__Instructions for the task__. Retype, word for word, each line between the lines holding "Where should I click to: Open" and "You are a computer-use agent. Image", inclusive, and leave the rest of the data alone.

Records supplied: Begin

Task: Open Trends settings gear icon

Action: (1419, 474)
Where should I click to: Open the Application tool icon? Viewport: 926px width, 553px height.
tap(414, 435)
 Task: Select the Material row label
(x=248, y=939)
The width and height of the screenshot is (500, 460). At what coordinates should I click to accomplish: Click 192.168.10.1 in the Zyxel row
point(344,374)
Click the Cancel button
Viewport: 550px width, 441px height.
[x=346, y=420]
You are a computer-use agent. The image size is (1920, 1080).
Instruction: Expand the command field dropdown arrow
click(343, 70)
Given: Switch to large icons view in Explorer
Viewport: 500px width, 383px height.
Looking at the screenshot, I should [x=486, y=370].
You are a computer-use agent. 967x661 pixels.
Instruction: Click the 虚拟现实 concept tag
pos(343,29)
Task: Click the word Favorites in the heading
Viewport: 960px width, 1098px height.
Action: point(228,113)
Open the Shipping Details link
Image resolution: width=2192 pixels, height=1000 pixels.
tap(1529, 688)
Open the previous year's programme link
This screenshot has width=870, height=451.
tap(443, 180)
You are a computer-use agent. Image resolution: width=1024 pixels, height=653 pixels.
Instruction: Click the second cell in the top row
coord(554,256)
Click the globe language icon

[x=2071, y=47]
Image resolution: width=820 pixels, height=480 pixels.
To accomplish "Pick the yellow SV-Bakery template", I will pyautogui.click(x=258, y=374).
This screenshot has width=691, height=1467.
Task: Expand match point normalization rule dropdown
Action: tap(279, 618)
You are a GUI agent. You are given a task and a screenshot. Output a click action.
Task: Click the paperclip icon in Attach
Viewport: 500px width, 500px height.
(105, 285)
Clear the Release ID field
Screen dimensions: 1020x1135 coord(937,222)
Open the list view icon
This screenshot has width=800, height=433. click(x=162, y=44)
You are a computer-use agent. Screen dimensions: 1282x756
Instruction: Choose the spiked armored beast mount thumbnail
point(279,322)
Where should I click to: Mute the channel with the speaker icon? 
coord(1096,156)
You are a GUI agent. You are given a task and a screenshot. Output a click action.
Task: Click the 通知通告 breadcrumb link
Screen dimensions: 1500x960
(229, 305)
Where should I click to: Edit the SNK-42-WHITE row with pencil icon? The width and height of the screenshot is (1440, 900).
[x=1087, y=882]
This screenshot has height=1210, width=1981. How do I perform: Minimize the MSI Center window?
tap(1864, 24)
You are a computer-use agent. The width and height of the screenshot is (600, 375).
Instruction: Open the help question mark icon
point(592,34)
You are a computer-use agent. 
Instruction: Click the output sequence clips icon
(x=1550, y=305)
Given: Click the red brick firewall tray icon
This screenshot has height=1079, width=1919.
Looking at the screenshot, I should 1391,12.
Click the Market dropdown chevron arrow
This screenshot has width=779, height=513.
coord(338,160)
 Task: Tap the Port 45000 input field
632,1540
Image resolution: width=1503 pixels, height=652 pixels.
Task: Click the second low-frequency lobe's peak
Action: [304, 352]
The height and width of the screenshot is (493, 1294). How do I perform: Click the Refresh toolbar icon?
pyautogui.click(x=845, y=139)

Records supplied: End

__Output for this exercise__.
Where should I click to: Open the Application tool icon? Viewport: 926px width, 553px height.
tap(414, 435)
 Task: Select the Material row label
(x=248, y=939)
The width and height of the screenshot is (500, 460). At what coordinates should I click to accomplish: Click 192.168.10.1 in the Zyxel row
point(344,374)
Click the Cancel button
Viewport: 550px width, 441px height.
[x=346, y=420]
You are a computer-use agent. The image size is (1920, 1080).
Instruction: Expand the command field dropdown arrow
click(343, 70)
Given: Switch to large icons view in Explorer
Viewport: 500px width, 383px height.
Looking at the screenshot, I should [x=486, y=370].
You are a computer-use agent. 967x661 pixels.
Instruction: Click the 虚拟现实 concept tag
pos(343,29)
Task: Click the word Favorites in the heading
Viewport: 960px width, 1098px height.
Action: point(228,113)
Open the Shipping Details link
Image resolution: width=2192 pixels, height=1000 pixels.
tap(1529, 688)
Open the previous year's programme link
This screenshot has width=870, height=451.
tap(443, 180)
You are a computer-use agent. Image resolution: width=1024 pixels, height=653 pixels.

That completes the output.